# Regulatory Compliance Category > National Credit Act Forum > [Question] Prescribed debt and Judgement

## Nydiap

Hi,

I have debt dating back to 2006, I drew my credit record last year and saw that it reflected as bad debt written off.  I have not had contact with the debit collectors since 2006.  The debt was handed over last year it seems to Attorneys and I now see a Judgement was put on my ITC record in 09/2011.  Can they get a judgement on prescribed debt and is it still prescribed now that there is a judgement?

----------


## Citizen X

1. It’s clear that default judgment was obtained against you.
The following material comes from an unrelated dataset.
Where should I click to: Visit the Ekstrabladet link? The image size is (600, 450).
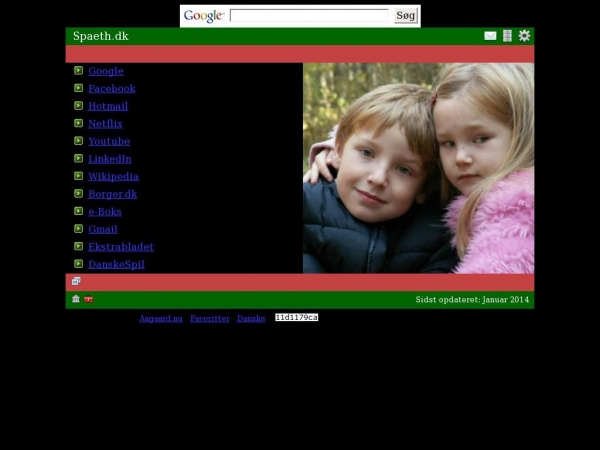121,247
Default judgment is granted when a defendant does not file a notice of intention to defend. A judgment is collectable for 30 years but only stays on credit bureaus for 5 years after which it is automatically expunged. A judgment creditor is well within their rights to obtain a garnishee order i.e. debit order against your salary. This is simply done by contacting your HR; The judgment debt will prescribe in 30 years!!
2. Extinctive prescription does not take place automatically. For certain types of debt if a period of 3 years has elapsed from the date of your last payment, you become eligible for extinctive prescription. Should you not claim extinctive prescription, a creditor is well within their rights to sue out summons, in which case judicial process interrupts prescription.
3. The best way forward for you, given the fact of judgment is to pay the judgment creditor in full, get a consent affidavit from the creditor wherein they, in the prescribed manner, consent to rescission, you then instruct counsel and have an attorney go to court to have the judgment rescinded.

----------


## RIRI

Hi guys! I'm 4m th NorthernCape.

----------